* [REQUIRED WORK]: Copy the following items word for word.

::: RECORDS TO USE

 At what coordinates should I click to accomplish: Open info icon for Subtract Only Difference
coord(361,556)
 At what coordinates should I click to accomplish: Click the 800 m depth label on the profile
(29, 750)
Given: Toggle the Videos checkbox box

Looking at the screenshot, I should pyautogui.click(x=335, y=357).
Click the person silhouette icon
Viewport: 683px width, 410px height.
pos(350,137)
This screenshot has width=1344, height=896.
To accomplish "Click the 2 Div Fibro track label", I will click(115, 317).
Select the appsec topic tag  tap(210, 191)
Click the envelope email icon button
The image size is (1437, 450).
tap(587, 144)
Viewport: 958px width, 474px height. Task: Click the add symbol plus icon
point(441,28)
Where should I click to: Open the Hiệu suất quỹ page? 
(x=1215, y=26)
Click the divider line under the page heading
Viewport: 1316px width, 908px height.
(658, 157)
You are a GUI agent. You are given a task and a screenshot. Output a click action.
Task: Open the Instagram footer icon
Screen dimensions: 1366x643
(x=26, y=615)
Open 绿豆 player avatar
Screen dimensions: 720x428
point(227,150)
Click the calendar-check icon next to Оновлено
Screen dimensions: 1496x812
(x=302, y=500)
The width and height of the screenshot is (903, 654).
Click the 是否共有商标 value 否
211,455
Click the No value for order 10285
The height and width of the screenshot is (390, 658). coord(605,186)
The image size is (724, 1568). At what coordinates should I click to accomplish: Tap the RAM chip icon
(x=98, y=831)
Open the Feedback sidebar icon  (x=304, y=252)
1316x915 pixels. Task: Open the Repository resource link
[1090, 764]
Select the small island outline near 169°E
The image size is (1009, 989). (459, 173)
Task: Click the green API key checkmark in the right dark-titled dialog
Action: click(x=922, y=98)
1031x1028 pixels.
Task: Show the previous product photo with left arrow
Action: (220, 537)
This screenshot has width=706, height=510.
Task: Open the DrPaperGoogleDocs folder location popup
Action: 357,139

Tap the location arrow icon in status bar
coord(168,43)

::::::

* [FINISHED EXERCISE]:
 At what coordinates should I click to accomplish: Open info icon for Subtract Only Difference
coord(361,556)
 At what coordinates should I click to accomplish: Click the 800 m depth label on the profile
(29, 750)
Given: Toggle the Videos checkbox box

Looking at the screenshot, I should pyautogui.click(x=335, y=357).
Click the person silhouette icon
Viewport: 683px width, 410px height.
pos(350,137)
This screenshot has width=1344, height=896.
To accomplish "Click the 2 Div Fibro track label", I will click(115, 317).
Select the appsec topic tag  tap(210, 191)
Click the envelope email icon button
The image size is (1437, 450).
tap(587, 144)
Viewport: 958px width, 474px height. Task: Click the add symbol plus icon
point(441,28)
Where should I click to: Open the Hiệu suất quỹ page? 
(x=1215, y=26)
Click the divider line under the page heading
Viewport: 1316px width, 908px height.
(658, 157)
You are a GUI agent. You are given a task and a screenshot. Output a click action.
Task: Open the Instagram footer icon
Screen dimensions: 1366x643
(x=26, y=615)
Open 绿豆 player avatar
Screen dimensions: 720x428
point(227,150)
Click the calendar-check icon next to Оновлено
Screen dimensions: 1496x812
(x=302, y=500)
The width and height of the screenshot is (903, 654).
Click the 是否共有商标 value 否
211,455
Click the No value for order 10285
The height and width of the screenshot is (390, 658). coord(605,186)
The image size is (724, 1568). At what coordinates should I click to accomplish: Tap the RAM chip icon
(x=98, y=831)
Open the Feedback sidebar icon  (x=304, y=252)
1316x915 pixels. Task: Open the Repository resource link
[1090, 764]
Select the small island outline near 169°E
The image size is (1009, 989). (459, 173)
Task: Click the green API key checkmark in the right dark-titled dialog
Action: click(x=922, y=98)
1031x1028 pixels.
Task: Show the previous product photo with left arrow
Action: (220, 537)
This screenshot has width=706, height=510.
Task: Open the DrPaperGoogleDocs folder location popup
Action: 357,139

Tap the location arrow icon in status bar
coord(168,43)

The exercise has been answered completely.